1.625% Convertible Senior Notes
In fiscal year 2003, the Company issued $460 million of unsecured 1.625% Convertible Senior Notes (1.625% Notes), due
December 15, 2009, in a transaction pursuant to Rule 144A. The 1.625% Notes are senior unsecured indebtedness and rank
equally with all existing senior unsecured indebtedness. Concurrent with the issuance of the 1.625% Notes, we entered into
call spread repurchase option transactions (1.625% Notes Call Spread) to partially mitigate potential dilution from conversion
of the 1.625% Notes. The option purchase price of the 1.625% Notes Call Spread was $73 million and the entire purchase
price was charged to Stockholders’ Equity in December 2002. Under the terms of the 1.625% Notes Call Spread, the Company
can elect to receive (i) outstanding shares equivalent to the number of shares that will be issued if all of the 1.625% Notes are
converted into shares (23 million shares) upon payment of an exercise price of $20.04 per share (aggregate price of
$460 million); or (ii) a net cash settlement, net share settlement or a combination, whereby the Company will receive cash or
shares equal to the increase in the market value of the 23 million shares from the aggregate value at the $20.04 exercise price
(aggregate price of $460 million), subject to the upper limit of $30.00 discussed below. The 1.625% Notes Call Spread is
designed to partially mitigate the potential dilution from conversion of the 1.625% Notes, depending upon the market price of
the Company’s common stock at such time.The 1.625% Notes Call Spread can be exercised in December 2009 at an exercise
price of $20.04 per share. To limit the cost of the 1.625% Notes Call Spread, an upper limit of $30.00 per share has been set,
such that if the price of the common stock is above that limit at the time of exercise, the number of shares eligible to be
purchased will be proportionately reduced based on the amount by which the common share price exceeds $30.00 at the time
of exercise.

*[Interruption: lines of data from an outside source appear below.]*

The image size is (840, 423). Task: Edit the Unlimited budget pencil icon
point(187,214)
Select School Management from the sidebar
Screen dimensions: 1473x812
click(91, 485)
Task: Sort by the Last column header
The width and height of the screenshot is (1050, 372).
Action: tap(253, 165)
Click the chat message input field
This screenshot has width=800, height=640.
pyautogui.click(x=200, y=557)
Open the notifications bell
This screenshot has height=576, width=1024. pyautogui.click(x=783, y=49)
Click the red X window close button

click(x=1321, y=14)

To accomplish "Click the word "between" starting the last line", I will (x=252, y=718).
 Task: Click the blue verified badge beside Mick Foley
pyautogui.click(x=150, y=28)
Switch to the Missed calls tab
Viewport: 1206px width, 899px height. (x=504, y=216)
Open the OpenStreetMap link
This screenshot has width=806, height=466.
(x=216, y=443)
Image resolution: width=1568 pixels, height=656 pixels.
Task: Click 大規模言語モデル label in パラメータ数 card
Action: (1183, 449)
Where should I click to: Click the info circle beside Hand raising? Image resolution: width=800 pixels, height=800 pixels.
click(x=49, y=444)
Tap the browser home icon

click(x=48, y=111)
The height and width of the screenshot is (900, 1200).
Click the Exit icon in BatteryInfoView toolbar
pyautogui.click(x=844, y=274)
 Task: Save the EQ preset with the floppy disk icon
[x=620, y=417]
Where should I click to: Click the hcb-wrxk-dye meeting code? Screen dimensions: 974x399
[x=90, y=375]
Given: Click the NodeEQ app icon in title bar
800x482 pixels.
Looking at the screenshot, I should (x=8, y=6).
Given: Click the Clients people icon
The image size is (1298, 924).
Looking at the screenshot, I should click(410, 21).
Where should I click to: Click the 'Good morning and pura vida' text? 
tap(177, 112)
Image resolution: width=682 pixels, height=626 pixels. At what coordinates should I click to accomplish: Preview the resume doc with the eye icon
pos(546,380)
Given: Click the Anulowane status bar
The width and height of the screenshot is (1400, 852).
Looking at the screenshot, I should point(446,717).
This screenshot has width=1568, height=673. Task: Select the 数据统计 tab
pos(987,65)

As of March 31, 2007, the estimated fair value of the 1.625% Notes Call Spread was approximately $122 million,
which was based upon independent valuations from third-party financial institutions.
3% Concord Convertible Notes
In connection with our acquisition of Concord in June 2005, we assumed $86 million in 3% convertible senior notes due 2023.
In accordance with the notes’ terms, we redeemed (for cash) the notes in full in July 2005.